**EXERCISE AIM:**
Reproduce everything in the article on human rights violations during the 2011 Libyan civil war from "The outbreak of" down to "bombings of civilians.", keeping every word and punctuation mark unchanged.

**TEXT FOR ANALYSIS:**
= Human rights violations during the Libyan civil war (2011) =

The outbreak of the Libyan civil war was followed by accusations of human rights violations by rebel forces opposed to Muammar Gaddafi, Gaddafi's armed forces, and NATO. The alleged violations include rape, extrajudicial killings, ethnic cleansing, misconduct and bombings of civilians.

==Libyan Armed Forces==

=== Claims of systematic shooting at protesters ===
Luis Moreno Ocampo, chief prosecutor of the International Criminal Court, estimated that between 500 and 700 people were killed by Gaddafi's security forces in February 2011, before the rebels even took up arms. "Shooting at protesters was systematic," Moreno-Ocampo stated, discussing the Libyan government's response to the initial anti-government demonstrations.

The Libyan government denied that they ordered killings of demonstrators in the early days of the uprising. They said that soldiers acted in self-defense as they were attacked by mobs.

**EXTRACTED RECORDS:**

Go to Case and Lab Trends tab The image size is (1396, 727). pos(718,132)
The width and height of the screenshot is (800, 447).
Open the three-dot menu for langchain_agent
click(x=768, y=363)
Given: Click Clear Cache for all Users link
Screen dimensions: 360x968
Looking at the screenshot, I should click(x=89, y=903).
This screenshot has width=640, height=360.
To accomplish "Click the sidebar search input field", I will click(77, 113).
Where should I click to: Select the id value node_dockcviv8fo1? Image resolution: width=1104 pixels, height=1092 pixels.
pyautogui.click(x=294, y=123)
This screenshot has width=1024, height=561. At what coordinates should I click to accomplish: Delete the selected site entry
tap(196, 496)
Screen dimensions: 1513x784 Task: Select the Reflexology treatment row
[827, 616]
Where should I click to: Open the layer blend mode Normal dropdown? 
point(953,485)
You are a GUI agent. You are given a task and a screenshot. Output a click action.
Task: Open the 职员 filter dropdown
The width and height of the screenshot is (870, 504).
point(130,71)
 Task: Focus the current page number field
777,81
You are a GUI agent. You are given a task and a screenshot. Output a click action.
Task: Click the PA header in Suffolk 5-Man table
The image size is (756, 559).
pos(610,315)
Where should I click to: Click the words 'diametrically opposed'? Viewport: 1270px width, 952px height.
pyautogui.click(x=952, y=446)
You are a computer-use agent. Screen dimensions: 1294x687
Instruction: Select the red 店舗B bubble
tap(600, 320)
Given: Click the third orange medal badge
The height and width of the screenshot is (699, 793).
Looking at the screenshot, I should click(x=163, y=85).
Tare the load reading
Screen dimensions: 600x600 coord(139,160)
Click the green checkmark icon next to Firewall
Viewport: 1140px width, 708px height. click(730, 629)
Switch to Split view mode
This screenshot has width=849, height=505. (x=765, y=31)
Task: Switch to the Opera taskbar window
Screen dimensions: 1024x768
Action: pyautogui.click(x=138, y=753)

**OUTPUT BELOW:**
The outbreak of the Libyan civil war was followed by accusations of human rights violations by rebel forces opposed to Muammar Gaddafi, Gaddafi's armed forces, and NATO. The alleged violations include rape, extrajudicial killings, ethnic cleansing, misconduct and bombings of civilians.